**Required work**
Word for word, retype the first line of the records and every following line through the one containing "Image resolution: width=1920".
Supplied entries Start Marker
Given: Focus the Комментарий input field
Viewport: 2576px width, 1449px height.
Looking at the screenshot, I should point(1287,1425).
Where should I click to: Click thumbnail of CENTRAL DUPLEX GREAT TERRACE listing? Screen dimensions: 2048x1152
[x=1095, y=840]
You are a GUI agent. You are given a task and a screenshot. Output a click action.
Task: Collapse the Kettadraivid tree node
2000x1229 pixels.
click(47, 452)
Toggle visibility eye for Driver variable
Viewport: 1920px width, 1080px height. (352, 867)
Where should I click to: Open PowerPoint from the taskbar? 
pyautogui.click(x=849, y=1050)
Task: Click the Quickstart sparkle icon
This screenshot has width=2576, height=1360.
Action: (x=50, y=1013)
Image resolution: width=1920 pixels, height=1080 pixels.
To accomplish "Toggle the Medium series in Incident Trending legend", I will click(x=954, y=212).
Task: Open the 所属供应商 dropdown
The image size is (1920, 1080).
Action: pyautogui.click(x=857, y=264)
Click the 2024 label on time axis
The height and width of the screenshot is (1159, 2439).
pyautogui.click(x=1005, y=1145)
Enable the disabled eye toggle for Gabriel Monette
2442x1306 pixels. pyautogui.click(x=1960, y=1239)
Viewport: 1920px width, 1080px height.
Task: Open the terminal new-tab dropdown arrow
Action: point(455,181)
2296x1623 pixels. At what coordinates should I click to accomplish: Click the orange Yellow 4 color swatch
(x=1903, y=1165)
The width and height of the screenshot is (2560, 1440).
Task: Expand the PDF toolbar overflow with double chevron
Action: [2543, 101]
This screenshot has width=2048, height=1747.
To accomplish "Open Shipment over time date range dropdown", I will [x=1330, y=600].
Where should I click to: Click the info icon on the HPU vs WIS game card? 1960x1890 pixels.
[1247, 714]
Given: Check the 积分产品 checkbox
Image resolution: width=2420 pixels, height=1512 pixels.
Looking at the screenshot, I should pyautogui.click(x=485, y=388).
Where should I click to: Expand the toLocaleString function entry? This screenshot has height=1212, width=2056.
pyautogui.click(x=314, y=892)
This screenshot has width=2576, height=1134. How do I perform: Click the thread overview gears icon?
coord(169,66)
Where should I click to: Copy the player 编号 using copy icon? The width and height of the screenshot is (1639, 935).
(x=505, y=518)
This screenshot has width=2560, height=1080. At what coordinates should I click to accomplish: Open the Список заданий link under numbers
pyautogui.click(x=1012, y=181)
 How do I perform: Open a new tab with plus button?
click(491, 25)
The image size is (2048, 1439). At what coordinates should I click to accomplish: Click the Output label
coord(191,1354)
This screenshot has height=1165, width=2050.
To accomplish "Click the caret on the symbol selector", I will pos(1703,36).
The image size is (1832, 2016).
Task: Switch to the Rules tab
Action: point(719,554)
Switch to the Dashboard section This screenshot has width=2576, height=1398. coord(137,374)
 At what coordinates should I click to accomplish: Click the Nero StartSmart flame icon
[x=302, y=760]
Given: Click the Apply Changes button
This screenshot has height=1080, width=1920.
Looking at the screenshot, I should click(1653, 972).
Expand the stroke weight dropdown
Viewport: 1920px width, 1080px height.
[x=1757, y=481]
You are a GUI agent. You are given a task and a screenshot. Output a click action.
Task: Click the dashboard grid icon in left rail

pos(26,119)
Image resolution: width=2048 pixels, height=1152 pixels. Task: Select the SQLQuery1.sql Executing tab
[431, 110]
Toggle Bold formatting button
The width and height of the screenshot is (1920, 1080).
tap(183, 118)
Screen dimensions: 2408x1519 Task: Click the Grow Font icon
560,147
Supplied entries End Marker
**Solved problem**
Given: Focus the Комментарий input field
Viewport: 2576px width, 1449px height.
Looking at the screenshot, I should point(1287,1425).
Where should I click to: Click thumbnail of CENTRAL DUPLEX GREAT TERRACE listing? Screen dimensions: 2048x1152
[x=1095, y=840]
You are a GUI agent. You are given a task and a screenshot. Output a click action.
Task: Collapse the Kettadraivid tree node
2000x1229 pixels.
click(47, 452)
Toggle visibility eye for Driver variable
Viewport: 1920px width, 1080px height. (352, 867)
Where should I click to: Open PowerPoint from the taskbar? 
pyautogui.click(x=849, y=1050)
Task: Click the Quickstart sparkle icon
This screenshot has width=2576, height=1360.
Action: (x=50, y=1013)
Image resolution: width=1920 pixels, height=1080 pixels.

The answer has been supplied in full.